# Given records:

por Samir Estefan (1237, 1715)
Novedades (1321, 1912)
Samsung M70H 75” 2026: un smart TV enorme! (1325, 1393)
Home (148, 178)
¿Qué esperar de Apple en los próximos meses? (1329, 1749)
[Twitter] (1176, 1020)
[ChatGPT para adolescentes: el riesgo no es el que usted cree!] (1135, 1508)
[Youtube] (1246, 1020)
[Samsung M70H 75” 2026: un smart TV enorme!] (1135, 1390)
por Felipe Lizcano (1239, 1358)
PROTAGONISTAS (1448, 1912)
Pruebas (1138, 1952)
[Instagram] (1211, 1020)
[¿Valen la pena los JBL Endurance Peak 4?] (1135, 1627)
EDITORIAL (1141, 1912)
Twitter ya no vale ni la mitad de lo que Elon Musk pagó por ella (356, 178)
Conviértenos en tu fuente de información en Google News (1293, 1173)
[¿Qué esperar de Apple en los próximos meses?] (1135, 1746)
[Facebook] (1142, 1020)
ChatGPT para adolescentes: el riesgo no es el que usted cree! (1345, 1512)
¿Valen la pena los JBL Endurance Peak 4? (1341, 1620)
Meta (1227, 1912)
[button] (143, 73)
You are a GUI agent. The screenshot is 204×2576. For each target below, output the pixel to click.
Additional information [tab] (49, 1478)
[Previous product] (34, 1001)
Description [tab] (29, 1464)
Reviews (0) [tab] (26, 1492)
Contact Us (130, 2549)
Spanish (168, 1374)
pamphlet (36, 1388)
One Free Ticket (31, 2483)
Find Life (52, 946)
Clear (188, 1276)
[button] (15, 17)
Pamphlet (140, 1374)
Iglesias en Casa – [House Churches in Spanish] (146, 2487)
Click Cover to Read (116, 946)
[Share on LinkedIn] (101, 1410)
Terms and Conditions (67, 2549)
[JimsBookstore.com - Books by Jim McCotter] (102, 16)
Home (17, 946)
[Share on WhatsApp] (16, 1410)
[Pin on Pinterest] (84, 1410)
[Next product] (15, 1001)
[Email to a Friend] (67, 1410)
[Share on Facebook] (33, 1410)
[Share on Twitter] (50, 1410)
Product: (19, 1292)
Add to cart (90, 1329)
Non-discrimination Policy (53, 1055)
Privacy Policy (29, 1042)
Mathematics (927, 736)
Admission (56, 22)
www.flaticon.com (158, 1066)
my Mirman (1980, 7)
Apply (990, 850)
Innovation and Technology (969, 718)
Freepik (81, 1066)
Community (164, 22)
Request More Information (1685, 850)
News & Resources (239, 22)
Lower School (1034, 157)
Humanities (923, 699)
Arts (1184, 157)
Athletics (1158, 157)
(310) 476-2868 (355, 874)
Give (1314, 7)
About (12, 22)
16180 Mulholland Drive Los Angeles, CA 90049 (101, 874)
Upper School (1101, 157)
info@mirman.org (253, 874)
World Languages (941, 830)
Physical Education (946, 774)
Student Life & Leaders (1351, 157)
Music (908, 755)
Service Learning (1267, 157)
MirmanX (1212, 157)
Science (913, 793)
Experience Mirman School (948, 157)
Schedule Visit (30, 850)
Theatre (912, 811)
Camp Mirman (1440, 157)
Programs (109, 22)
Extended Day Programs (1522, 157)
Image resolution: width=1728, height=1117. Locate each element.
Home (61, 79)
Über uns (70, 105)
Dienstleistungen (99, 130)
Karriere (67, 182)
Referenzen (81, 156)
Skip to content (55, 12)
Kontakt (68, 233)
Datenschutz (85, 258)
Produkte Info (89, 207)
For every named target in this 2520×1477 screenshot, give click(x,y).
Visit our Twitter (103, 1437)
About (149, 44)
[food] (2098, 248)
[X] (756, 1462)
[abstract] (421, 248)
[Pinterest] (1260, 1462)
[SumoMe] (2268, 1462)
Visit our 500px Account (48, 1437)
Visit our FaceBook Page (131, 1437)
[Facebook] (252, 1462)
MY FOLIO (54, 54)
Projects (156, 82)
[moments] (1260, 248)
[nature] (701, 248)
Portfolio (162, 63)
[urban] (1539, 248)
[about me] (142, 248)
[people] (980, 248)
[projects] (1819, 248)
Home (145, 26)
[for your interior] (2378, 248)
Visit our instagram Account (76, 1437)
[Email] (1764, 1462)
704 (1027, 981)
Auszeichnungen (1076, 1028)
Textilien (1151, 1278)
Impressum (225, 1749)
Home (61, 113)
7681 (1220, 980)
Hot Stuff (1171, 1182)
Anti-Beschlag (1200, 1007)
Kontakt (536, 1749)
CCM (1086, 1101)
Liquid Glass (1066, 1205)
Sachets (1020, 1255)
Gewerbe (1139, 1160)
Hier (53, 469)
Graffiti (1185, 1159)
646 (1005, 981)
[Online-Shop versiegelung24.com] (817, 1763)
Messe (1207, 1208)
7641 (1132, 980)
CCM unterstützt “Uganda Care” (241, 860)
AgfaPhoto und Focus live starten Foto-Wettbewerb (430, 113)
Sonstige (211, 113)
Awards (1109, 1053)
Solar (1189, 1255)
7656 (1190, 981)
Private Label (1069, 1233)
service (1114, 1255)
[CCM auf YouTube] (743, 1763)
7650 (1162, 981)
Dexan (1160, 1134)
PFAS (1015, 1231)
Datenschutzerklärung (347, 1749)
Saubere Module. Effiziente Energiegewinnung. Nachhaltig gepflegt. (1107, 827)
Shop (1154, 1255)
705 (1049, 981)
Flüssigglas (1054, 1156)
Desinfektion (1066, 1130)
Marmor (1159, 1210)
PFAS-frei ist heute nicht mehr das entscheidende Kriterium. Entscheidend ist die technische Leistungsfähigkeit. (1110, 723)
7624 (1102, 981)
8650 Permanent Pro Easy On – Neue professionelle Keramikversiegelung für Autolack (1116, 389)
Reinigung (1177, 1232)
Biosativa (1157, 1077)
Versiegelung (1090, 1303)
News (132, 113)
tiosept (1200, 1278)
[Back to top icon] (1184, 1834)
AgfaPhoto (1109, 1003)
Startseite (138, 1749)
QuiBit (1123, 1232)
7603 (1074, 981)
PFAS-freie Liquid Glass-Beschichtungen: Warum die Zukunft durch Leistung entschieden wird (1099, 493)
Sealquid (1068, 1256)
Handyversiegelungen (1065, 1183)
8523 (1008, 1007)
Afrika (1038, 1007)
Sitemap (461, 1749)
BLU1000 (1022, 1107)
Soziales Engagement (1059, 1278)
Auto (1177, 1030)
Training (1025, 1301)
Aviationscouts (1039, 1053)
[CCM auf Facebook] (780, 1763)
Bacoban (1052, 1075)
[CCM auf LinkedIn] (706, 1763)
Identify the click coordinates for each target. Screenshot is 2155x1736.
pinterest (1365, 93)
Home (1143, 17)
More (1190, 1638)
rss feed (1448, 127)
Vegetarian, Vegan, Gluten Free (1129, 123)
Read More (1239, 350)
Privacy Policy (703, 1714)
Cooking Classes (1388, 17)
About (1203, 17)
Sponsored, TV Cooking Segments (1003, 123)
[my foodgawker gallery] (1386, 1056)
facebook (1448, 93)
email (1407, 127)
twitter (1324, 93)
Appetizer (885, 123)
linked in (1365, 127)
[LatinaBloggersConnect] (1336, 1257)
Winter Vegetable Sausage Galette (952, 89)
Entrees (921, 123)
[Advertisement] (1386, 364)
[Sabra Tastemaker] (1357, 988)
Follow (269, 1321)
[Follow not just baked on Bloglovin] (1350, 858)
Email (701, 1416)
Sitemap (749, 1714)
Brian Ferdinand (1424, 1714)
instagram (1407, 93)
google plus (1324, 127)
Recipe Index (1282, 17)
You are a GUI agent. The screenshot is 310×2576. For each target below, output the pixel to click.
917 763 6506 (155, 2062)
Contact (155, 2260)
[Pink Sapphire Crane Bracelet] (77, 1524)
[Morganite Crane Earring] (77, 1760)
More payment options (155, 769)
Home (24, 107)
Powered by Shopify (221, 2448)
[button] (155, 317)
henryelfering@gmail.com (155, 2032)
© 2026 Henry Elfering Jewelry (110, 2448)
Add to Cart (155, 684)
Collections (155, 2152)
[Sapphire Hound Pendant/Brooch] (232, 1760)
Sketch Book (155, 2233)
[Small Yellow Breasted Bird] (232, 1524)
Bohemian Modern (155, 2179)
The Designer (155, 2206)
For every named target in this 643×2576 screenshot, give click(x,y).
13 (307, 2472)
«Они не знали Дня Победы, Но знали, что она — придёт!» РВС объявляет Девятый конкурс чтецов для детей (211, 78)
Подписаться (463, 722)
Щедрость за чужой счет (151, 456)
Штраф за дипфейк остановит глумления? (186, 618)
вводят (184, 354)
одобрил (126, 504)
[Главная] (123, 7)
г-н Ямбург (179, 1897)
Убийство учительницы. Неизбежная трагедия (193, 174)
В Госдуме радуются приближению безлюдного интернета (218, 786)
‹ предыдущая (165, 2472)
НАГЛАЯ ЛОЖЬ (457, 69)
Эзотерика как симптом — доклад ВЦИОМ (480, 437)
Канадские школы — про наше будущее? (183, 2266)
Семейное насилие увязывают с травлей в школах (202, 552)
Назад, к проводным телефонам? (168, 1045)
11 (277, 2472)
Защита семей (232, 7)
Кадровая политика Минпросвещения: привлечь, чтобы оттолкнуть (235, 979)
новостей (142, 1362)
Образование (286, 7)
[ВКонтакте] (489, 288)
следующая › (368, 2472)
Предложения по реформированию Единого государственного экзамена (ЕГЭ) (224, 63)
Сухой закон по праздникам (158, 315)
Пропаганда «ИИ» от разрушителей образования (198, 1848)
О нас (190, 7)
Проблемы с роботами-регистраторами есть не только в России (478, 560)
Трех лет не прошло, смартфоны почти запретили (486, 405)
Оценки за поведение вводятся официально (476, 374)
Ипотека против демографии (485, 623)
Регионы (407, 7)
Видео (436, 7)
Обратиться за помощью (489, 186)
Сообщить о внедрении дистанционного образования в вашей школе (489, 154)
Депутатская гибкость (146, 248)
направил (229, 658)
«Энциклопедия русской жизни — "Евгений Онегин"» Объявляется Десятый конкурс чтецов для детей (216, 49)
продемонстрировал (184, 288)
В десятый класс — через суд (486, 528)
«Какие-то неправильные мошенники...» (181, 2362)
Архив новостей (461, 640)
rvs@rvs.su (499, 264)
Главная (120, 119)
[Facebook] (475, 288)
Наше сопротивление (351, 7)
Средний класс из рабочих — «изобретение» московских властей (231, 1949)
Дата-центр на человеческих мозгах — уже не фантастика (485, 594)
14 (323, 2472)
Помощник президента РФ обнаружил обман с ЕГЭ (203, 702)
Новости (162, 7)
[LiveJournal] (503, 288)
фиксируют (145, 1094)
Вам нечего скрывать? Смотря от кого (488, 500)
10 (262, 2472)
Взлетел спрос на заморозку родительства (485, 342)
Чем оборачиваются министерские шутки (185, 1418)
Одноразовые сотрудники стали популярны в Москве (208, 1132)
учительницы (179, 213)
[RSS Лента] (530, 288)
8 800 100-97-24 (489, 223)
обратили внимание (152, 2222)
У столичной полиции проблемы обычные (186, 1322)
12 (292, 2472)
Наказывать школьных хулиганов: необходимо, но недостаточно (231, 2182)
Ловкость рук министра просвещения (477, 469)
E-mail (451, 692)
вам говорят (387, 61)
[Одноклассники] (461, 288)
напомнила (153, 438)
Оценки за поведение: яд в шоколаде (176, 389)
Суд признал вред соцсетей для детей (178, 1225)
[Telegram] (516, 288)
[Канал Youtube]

# Action item:
Across the data, find each line that has "smart" in it and copy that line.

# Task response:
Samsung M70H 75” 2026: un smart TV enorme! (1325, 1393)
[Samsung M70H 75” 2026: un smart TV enorme!] (1135, 1390)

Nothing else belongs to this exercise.